# Assigned task:
Throughout the entries below, report every line where "computer" is found.

Dataset excerpts
/---

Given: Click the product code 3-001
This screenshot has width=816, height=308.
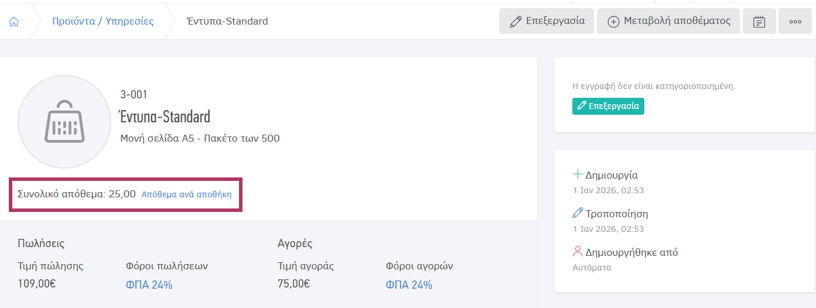Looking at the screenshot, I should [134, 94].
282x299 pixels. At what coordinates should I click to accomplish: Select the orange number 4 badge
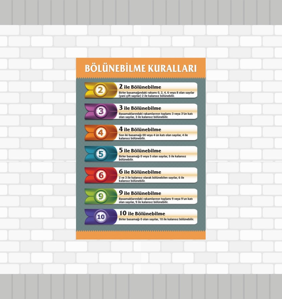[101, 133]
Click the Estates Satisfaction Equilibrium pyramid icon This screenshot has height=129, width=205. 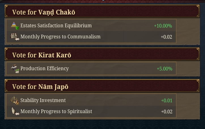pos(15,26)
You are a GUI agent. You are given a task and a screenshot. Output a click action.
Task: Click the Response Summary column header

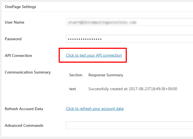tap(106, 75)
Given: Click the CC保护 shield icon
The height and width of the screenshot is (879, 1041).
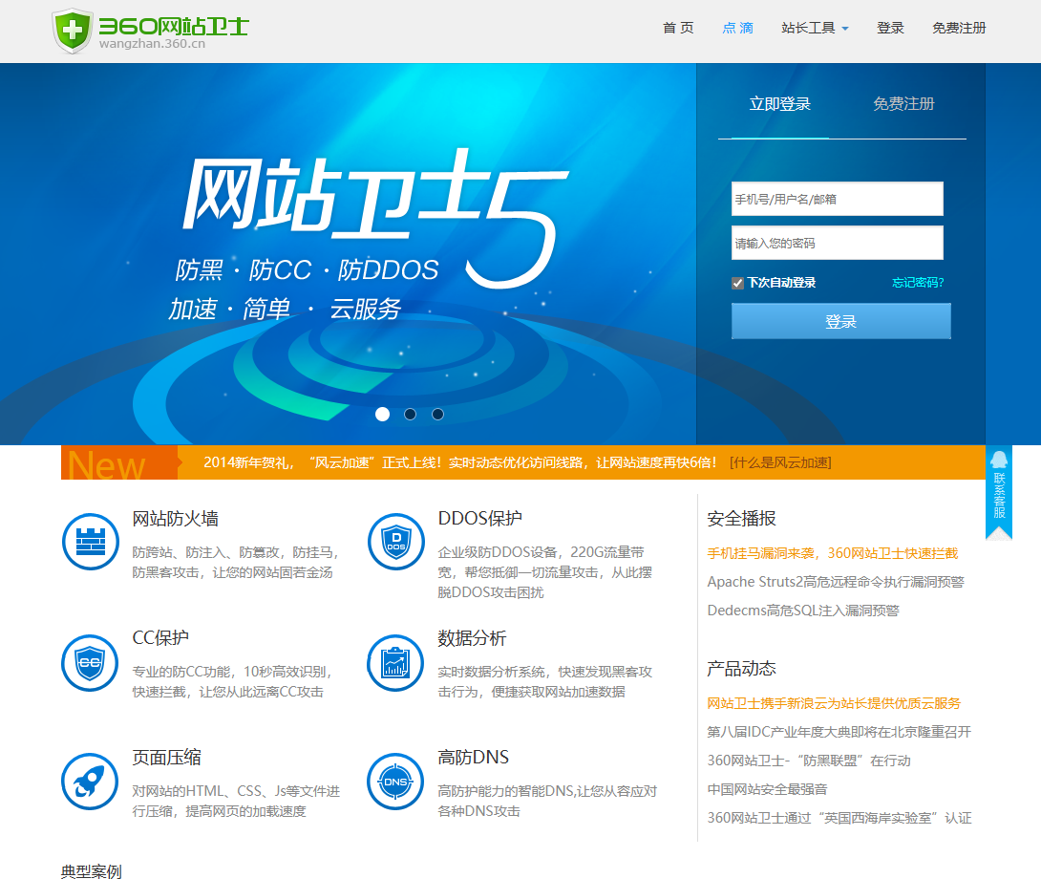Looking at the screenshot, I should click(x=91, y=662).
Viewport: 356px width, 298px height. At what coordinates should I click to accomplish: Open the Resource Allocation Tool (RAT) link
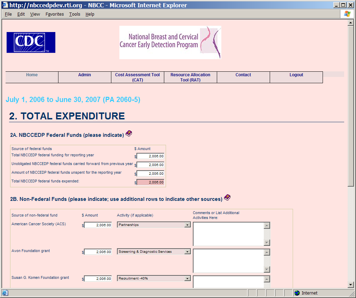pos(190,77)
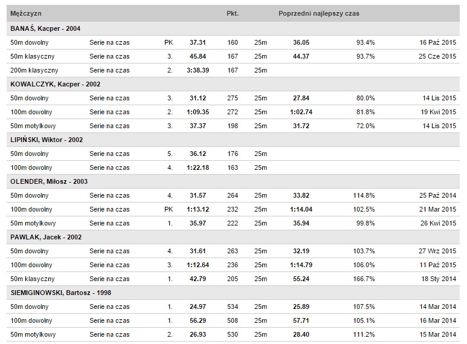Screen dimensions: 467x344
Task: Open SIEMIGINOWSKI, Bartosz - 1998 entry
Action: pos(61,293)
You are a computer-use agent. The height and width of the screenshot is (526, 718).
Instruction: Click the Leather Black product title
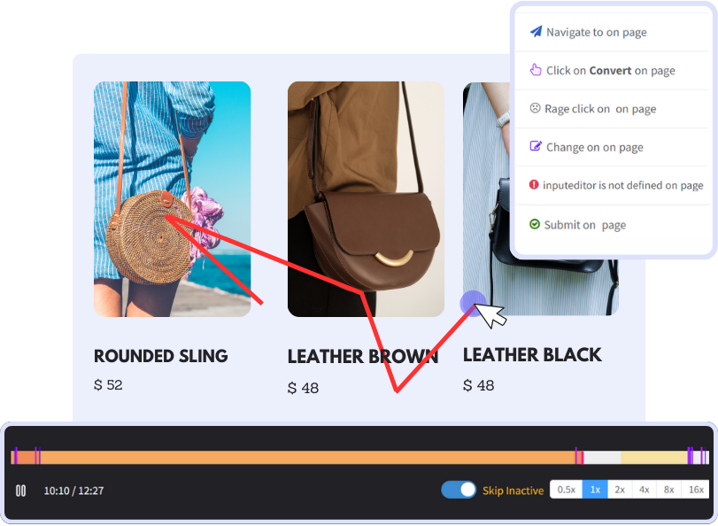[532, 355]
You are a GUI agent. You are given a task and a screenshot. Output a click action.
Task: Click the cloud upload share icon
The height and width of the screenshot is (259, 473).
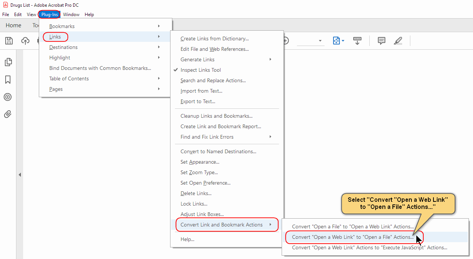tap(25, 40)
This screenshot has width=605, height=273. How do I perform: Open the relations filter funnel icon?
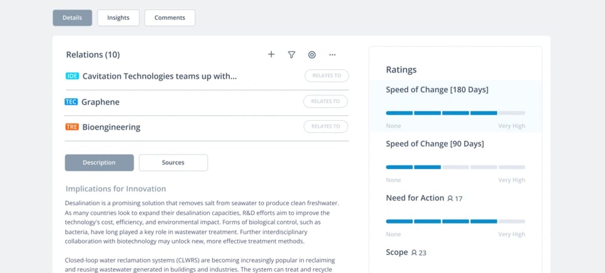tap(291, 54)
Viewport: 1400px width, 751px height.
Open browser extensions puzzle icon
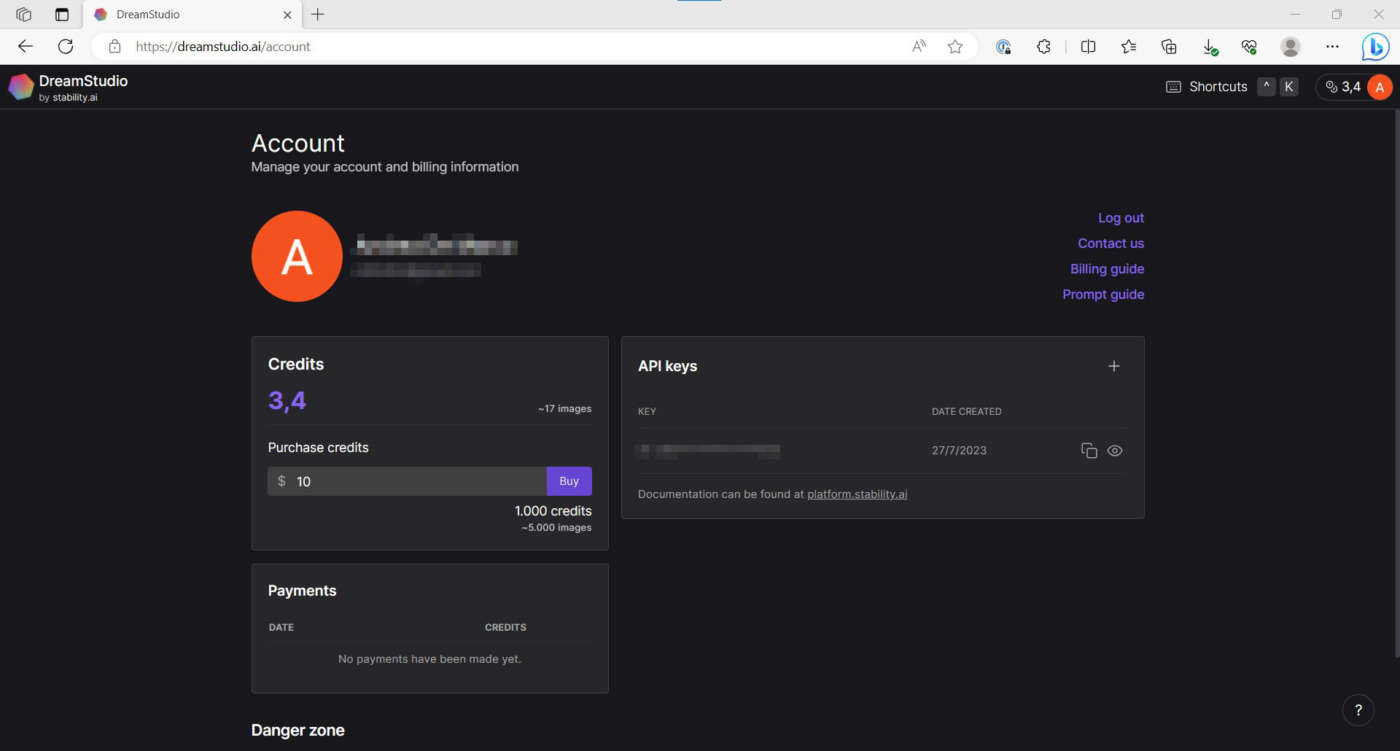(x=1044, y=46)
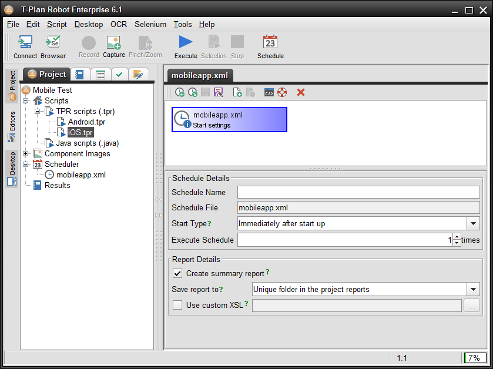
Task: Click the new file with plus icon
Action: [x=237, y=92]
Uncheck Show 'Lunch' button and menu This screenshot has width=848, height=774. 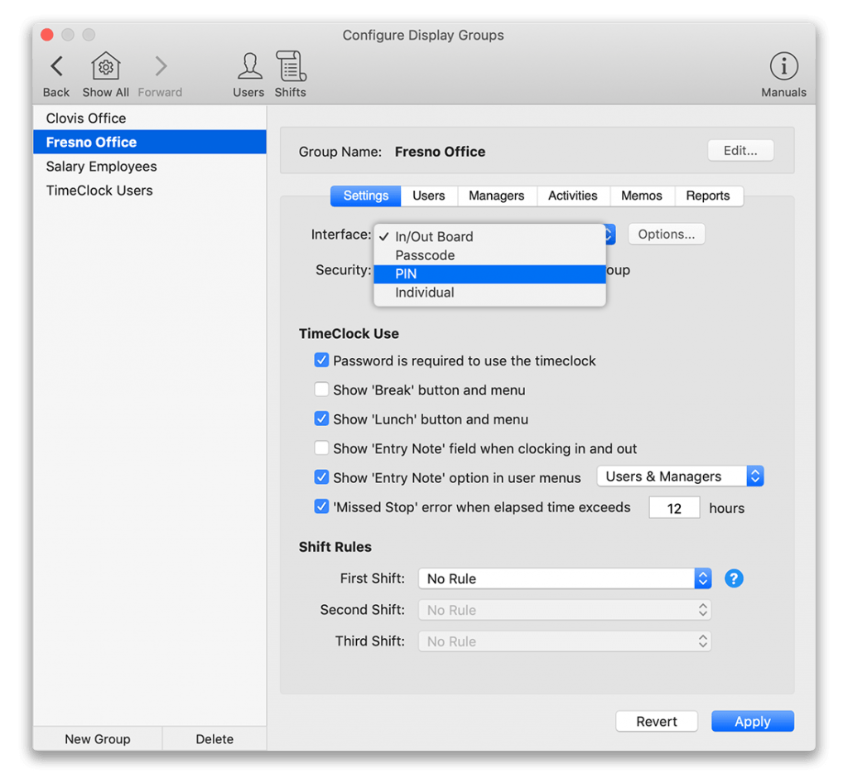pos(321,418)

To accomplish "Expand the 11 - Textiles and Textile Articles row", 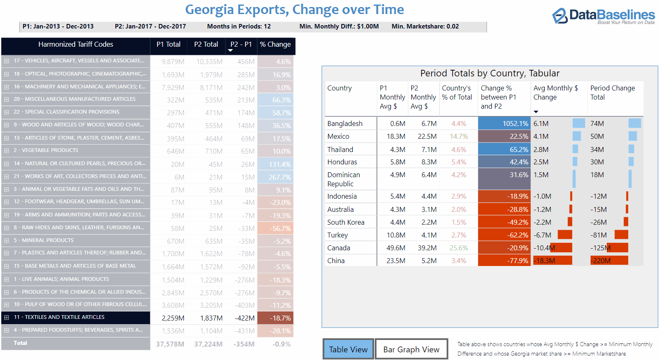I will coord(7,318).
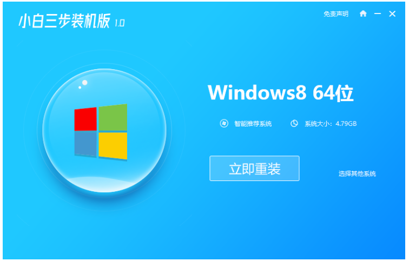Click the white wave at bubble bottom
This screenshot has width=409, height=261.
pos(104,184)
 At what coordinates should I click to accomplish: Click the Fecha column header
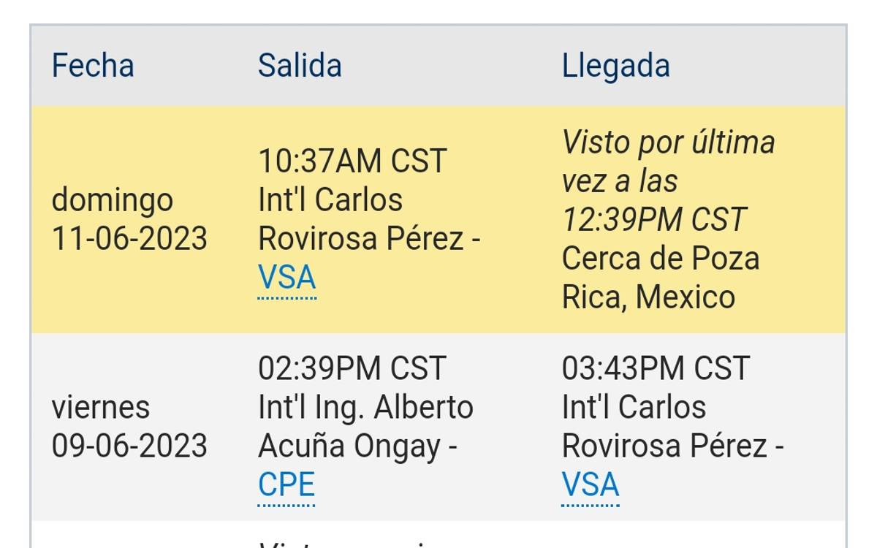pos(93,66)
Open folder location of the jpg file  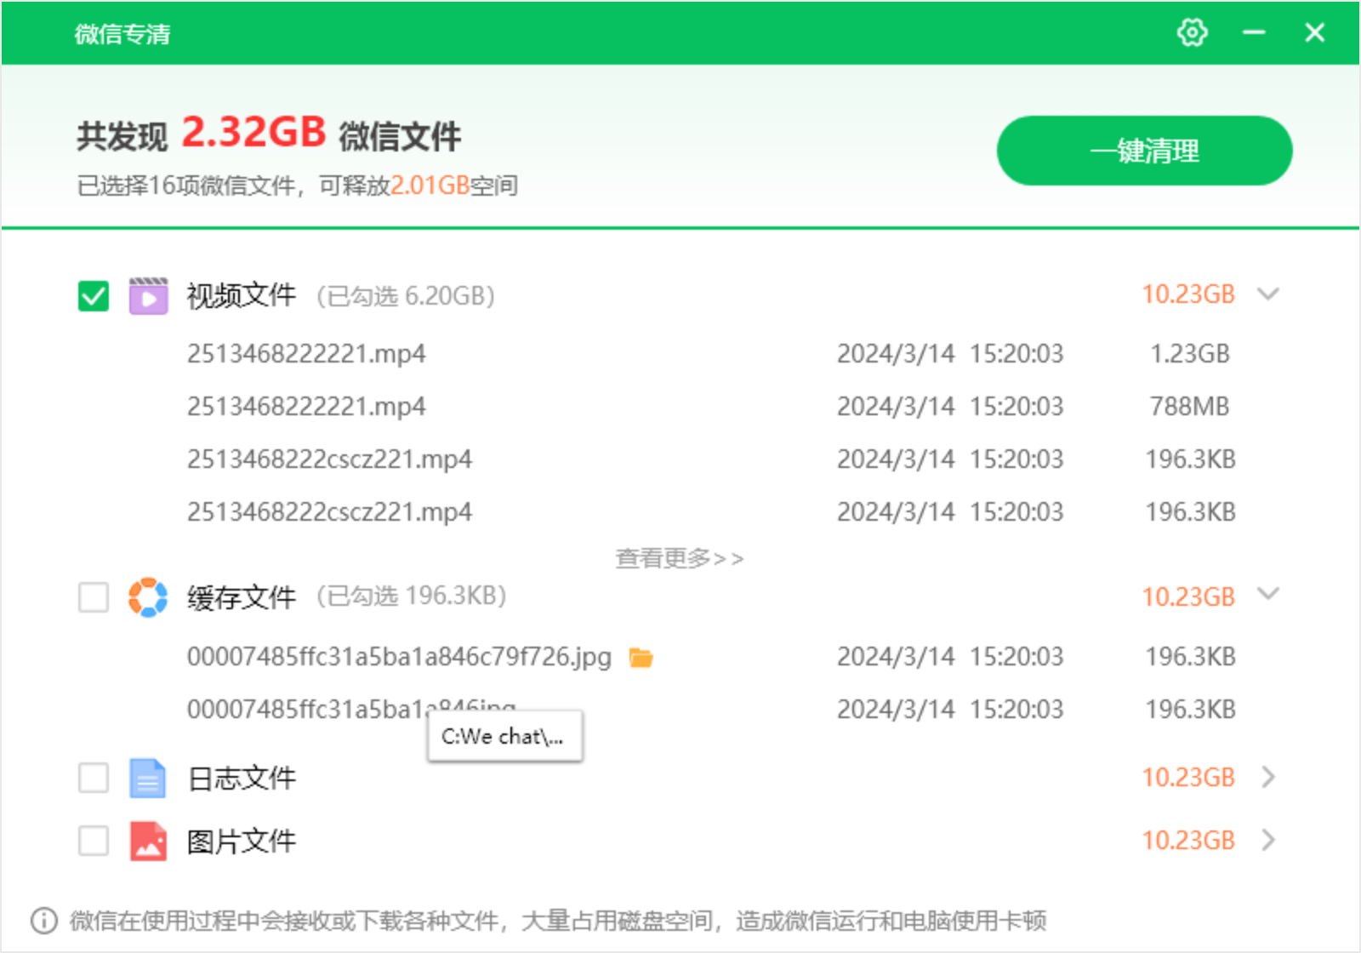(x=641, y=658)

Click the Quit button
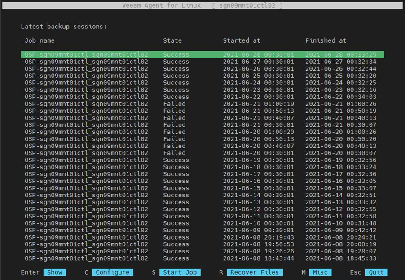376,272
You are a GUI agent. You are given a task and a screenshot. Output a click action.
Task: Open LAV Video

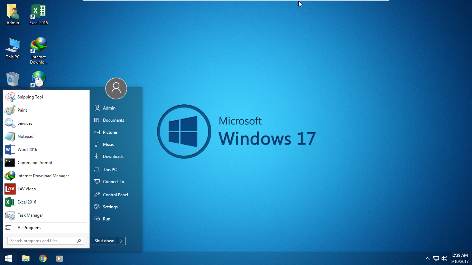tap(27, 189)
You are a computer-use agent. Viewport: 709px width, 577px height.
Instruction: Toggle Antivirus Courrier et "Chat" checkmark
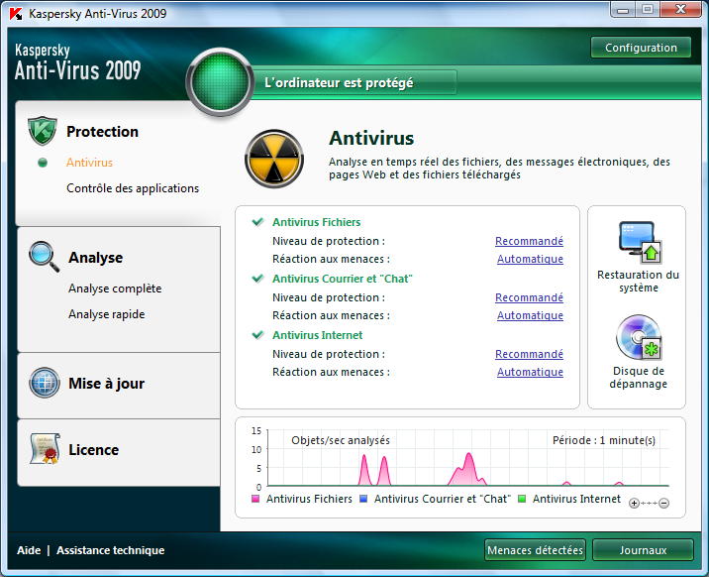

\---

# Result below:
You are a computer-use agent. The height and width of the screenshot is (526, 718).
You are a computer-use agent. Viewport: 709px width, 577px height.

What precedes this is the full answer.